The proposal would have separated the Main Residency Match into two phases and replaced the Supplemental Offer and Acceptance Program (SOAP), in which unmatched or partially matched applicants apply for unfilled residency positions. Under the proposed change, each phase would have operated the same way, from rank order lists and using a matching algorithm to a pair of Match Days instead of a single day.
The two-phase process would have given students who didn’t match more time to carefully weigh residency programs – they can apply to up to 45 placements as part of SOAP – that will guide their career path for the next few years, PGY-1 intern Asim A., who asked not to be identified further, told this news organization. The alternative is a hasty decision once students learn which residency spots are available, he added. “Applicants would have breathing room to make a more informed decision.”
Asim, who is Canadian, said he is participating in a transitional year in internal medicine in the hopes of being matched into internal medicine or psychiatry. He said Canada’s two-phase match is a “lot less stressful” than the U.S. system.
Meanwhile, students on Reddit’s medical school community also questioned NRMP’s decision.
“A significant majority of those surveyed thought it would be beneficial. But NRMP decides to not go through with it,” one Reddit user wrote. Another posted, “The one thing that could have improved the match and they chose not to do it.”
Others supported the decision to retain a 1-day match.
“I think this was the right call,” Bryan Carmody, MD, an outspoken medical education blogger, tweeted after learning of NRMP’s decision.

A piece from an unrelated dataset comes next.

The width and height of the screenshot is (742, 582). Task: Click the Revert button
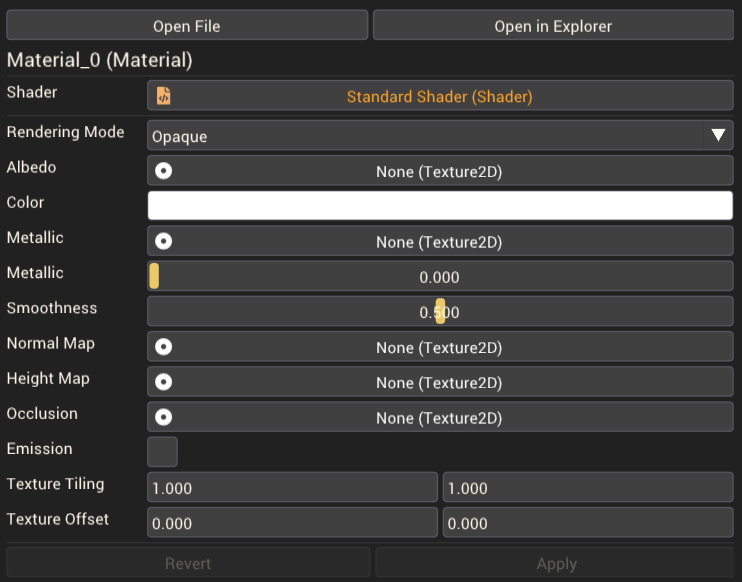188,563
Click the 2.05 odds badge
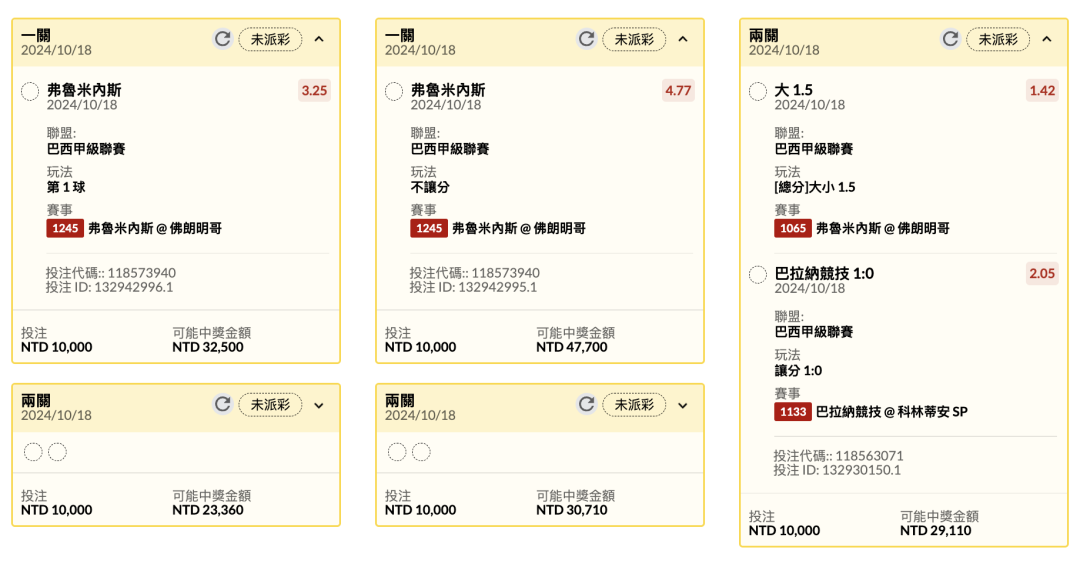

Dr. Carmody, a pediatric nephrologist, previously expressed to this news organization misgivings about whether the two-phase match would make it difficult for programs to thoroughly review candidates and vice versa. He was concerned that it would compress the interview season and pressure programs to rapidly review applicants and conduct interviews.
More than 8,000 people responded to the public survey that began in August and ran for a month. Nearly two-thirds of the respondents (60%) were students, residents, or fellows. About 25% included faculty, program directors, and staff. Among the survey findings, respondents were equally divided between whether the two-phase match would be modestly advantageous (30%) or significantly advantageous (30%) compared to 20% who viewed it as modestly or significantly disadvantageous.
The NRMP said it would continue engaging with the community through focus groups and other means to improve the match experience and transition to residency.
“It is important to remember that a proposal is just that,” Dr. Lamb told this news orgnization, “an opportunity to discuss the pros and cons of an idea or framework ... and to mitigate unwanted consequences determined to be detrimental to learners and programs.”
The NRMP will involve the community in future discussions “to continue to give learners a voice,” she said.
A version of this article first appeared on Medscape.com.